What’s more, Karmanos, who has never been known to shy away from controversy, indicated that the president ought to do so for nakedly political reasons and that the mayor, a lifelong Democrat, could then campaign for Trump in the black community.
Normally, prison authorities said, a convicted felon with Kilpatrick’s record wouldn’t be eligible for either a pardon or a commutation of his sentence, since he has served less than half his time. But President Trump has ignored such guidelines before, as when he pardoned Joe Arpaio in 2017, the former sheriff of Maricopa County, Arizona, who was convicted of criminal contempt of court.
But would pardoning Detroit Mayor Kwame Kilpatrick really help him with black voters? Karen Dumas, a longtime black Detroit media personality and political figure, isn’t sure.
“That’s a good and tricky question,” she said. Many Detroiters and other black voters, she believes, do think Kilpatrick got an excessively long sentence, even if they agree he was guilty.
They might see the President as “an ally for the unjustly incarcerated,” said Dumas, who also was a top aide to Detroit Mayor Dave Bing, who was elected in 2009 after Kilpatrick was forced to resign the year before. But black voters “are also smart enough to recognize an attempt to be exploited.”

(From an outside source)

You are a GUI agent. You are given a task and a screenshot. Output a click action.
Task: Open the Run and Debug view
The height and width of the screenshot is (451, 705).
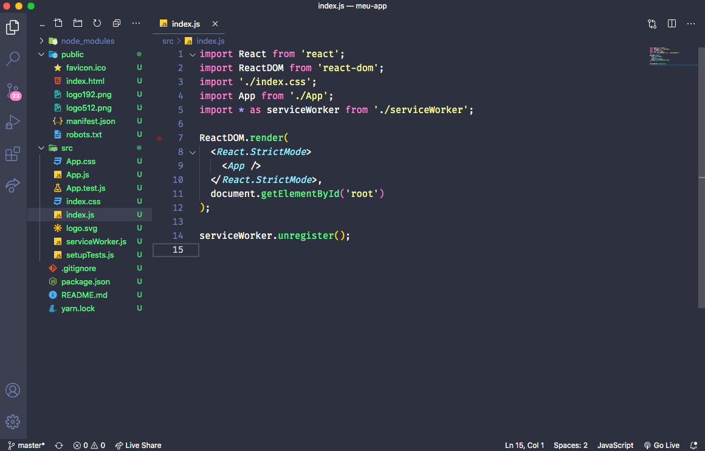pos(13,122)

Herb Harris, a longtime Detroiter who has been a successful community activist both in Seattle and Detroit, said pardon or no pardon, he plans to “vote for the Democratic nominee even if it is Elmer Fudd.” Nor has he heard from any fellow black voters who say they would support Trump if he did pardon Kwame Kilpatrick.
However, he added, “it would get some contemplating it … especially with any encouraging from a pulpit that has received money,” to advise black voters to support the President.
Black ministers, despite rules about separation of church and state, are widely known to advise members of their churches how to vote, and there are often rumors that some are paid to do so.
However, there are lots of unknowns. If the Democrats nominate a moderate candidate, someone like former Vice President Joe Biden, a pardon of Kilpatrick could badly backfire with blue-collar white voters.
And it is also unclear how much support Kilpatrick still has in the black community. He last ran for mayor in 2005, when he won a close election most thought he would lose. Older and middle-class black voters had become fed up with his antics, and Kilpatrick has been out of politics now for a decade, and also did time in state prison.
Many Detroiters have indicated they now find him an embarrassment, and in the last two elections, voted for a white mayor, Mike Duggan, who had few or no ties to Kilpatrick or his team.
Until now, the number of voters who support both Donald Trump and Kwame Kilpatrick likely has been just about zero. It is true that if the President pardons the former mayor, it might help him hold on to a state that is a must-win for Democrats in the November election.
But it could also dangerously backfire.